Labour market reform is a tricky job for Europe

Rigid labour markets, skills shortages and anti-competitive hiring practices have made it difficult for the eurozone to recover from the crisis. Urgent reform is needed.

Europe’s companies need to get the region’s 27 million unemployed people back to work  for the sake of its economic recovery, not to mention political stability.

The European Commission, though, is gloomy. It reckons that unemployment will remain near its current rate of 12 per cent even into 2015. The reason? Although the recessions across the eurozone in the wake of the financial crisis put many people out of work, companies face structural challenges to increasing employment, which have nothing to do with the recent years of upheaval.

Some are well known, in the form of taxes and rigid labour legislation. The 34-member OECD calculates that the 10 countries with the highest burden of taxes on workers’ income are all in Europe. Belgium tops the list with a ‘tax wedge’ of 56 per cent, while Germany, France and Italy all hover around 50 per cent.

Inflexible labour contracts, or rules that impose high penalties on companies for dismissing workers, provide additional disincentives.

Progress has been made in some countries. Labour market reform in Spain in 2012 gave firms more flexibility in hiring and firing, but developments in other parts of Europe have been mixed. Portugal, says the OECD, still gives permanent workers the highest level of protection against dismissal among all the organisation’s members.

Developments in some countries suggest structural impediments to job creation could actually grow. Controversy over the impact of a minimum wage on inequality and the labour market has been heated in the wake of the financial crisis. But despite many employers’ concerns, Germany plans to phase in a nationwide minimum wage of €8.50 an hour by January 2017. One analysis by Deutsche Bank estimates that this could result in the loss of between 450,000 and 1 million jobs.

Other, perhaps more deep-seated, practices undermine companies’ competitive choice in hiring. In Italy, the government is about to fill 500 top positions at 76 public sector companies – including energy giant Eni, utility Enel and defence conglomerate Finmeccanica – which account, by some estimates, for 15 per cent of Italy’s output. The process is widely derided in Italy as the toto nomine – ‘nominations sweepstakes’ – a spoils system where the main political parties carve up posts in murky backroom deals.

Rigid labour markets and anti-competitive hiring practices aside, Europe’s companies are not taking on staff because they cannot find workers with the skills they need. This has a particularly chilling effect on the hiring of young people. It’s a huge concern given the fact that youth unemployment in the eurozone is so high – 24 per cent at the end of 2013.

A recent survey of 2,600 employers in France, Germany, Greece, Italy, Portugal, Spain, Sweden and the United Kingdom by McKinsey found that more than a quarter had left a vacancy open over the past year because they could not find anyone with the right skills. Employers from countries where youth unemployment was highest reported the greatest problems.
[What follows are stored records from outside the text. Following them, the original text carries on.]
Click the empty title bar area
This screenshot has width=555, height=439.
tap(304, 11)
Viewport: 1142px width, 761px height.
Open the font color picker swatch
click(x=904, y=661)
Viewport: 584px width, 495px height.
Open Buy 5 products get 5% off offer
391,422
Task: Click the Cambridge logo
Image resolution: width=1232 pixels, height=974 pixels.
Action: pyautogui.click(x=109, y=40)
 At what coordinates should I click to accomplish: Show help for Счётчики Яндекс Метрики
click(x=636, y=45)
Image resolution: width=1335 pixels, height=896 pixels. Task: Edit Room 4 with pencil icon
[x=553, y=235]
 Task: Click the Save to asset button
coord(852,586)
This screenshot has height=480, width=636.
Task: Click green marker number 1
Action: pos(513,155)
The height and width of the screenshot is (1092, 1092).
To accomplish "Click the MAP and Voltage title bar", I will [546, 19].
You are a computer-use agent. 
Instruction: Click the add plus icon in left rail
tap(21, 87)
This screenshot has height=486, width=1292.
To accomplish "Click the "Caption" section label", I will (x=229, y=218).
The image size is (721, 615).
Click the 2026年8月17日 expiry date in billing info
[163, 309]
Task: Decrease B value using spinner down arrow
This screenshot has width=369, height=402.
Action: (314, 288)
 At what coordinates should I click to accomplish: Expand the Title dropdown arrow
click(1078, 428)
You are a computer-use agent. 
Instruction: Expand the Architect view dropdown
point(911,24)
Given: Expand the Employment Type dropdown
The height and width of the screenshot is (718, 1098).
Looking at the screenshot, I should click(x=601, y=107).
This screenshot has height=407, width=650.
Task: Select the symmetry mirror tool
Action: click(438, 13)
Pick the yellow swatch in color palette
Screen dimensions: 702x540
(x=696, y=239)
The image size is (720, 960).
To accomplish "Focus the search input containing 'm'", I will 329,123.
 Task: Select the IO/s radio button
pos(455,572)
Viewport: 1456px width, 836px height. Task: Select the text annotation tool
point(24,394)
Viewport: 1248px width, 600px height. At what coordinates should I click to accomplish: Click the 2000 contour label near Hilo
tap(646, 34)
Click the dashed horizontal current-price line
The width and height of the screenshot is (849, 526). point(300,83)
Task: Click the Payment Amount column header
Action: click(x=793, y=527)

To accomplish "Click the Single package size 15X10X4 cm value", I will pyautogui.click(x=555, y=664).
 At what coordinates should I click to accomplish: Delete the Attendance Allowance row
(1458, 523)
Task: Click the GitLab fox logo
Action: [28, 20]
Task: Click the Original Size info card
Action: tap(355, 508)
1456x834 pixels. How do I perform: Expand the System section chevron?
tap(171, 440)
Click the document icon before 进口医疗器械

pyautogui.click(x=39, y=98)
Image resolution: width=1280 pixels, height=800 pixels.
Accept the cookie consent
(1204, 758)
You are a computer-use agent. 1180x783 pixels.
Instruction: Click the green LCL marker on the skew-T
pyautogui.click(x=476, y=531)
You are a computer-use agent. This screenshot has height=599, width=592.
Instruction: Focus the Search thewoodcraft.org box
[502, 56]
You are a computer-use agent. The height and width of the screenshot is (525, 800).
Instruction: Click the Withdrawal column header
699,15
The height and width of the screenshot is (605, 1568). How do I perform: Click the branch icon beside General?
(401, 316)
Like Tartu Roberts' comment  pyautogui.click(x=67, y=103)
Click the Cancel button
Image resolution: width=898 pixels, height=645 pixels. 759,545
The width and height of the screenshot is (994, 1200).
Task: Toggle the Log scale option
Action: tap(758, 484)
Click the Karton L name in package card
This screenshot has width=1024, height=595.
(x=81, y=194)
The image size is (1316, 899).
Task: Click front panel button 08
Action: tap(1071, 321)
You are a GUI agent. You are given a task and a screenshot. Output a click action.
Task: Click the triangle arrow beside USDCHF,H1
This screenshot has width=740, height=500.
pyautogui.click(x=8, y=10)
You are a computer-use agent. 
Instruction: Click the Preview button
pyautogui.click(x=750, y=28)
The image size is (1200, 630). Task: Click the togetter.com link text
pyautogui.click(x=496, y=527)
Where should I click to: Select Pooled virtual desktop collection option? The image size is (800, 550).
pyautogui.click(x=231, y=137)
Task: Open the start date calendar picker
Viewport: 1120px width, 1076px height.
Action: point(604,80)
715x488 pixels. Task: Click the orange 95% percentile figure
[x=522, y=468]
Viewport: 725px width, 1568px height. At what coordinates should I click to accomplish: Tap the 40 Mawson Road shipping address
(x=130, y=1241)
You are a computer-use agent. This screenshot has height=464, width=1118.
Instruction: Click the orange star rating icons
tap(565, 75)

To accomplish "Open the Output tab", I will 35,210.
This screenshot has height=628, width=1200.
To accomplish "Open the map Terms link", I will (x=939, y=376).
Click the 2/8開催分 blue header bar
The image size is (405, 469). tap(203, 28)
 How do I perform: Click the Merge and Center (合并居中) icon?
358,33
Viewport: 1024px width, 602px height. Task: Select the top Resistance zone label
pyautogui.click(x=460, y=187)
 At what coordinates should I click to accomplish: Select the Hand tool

This seems to stem partly from a failure by education providers to understand employers’ needs. Nearly three-quarters of the 700 colleges and universities surveyed by McKinsey believed that graduates were adequately prepared for work, whereas only a third of employers agreed. McKinsey found that only in Germany and the UK did most employers report that they communicated with education providers at least several times a year. In Portugal, only a third did. And only in Spain did most employers report that their dialogue with providers was actually effective.

Small businesses in Europe struggle most to find people with the right skills. Yet according to McKinsey, they either do not (or cannot) invest in training. This is a particularly acute problem in countries such as Greece, which has a high reliance on small businesses as a source of employment, as well as a very high rate of youth unemployment.

McKinsey suggests a range of solutions. Companies could meet all or part of the costs of training prospective employees in the relevant skills. Employers should work more closely with education providers to design curricula that fit business needs, and should participate as teachers. And the European Union should work to make vocational qualifications transferable across borders.

One problem it identified, though, was a particular shortage of ‘soft skills’ such as a facility in spoken communication and a good work ethic. This suggests that part of the solution lies with workers themselves, rather than their bosses.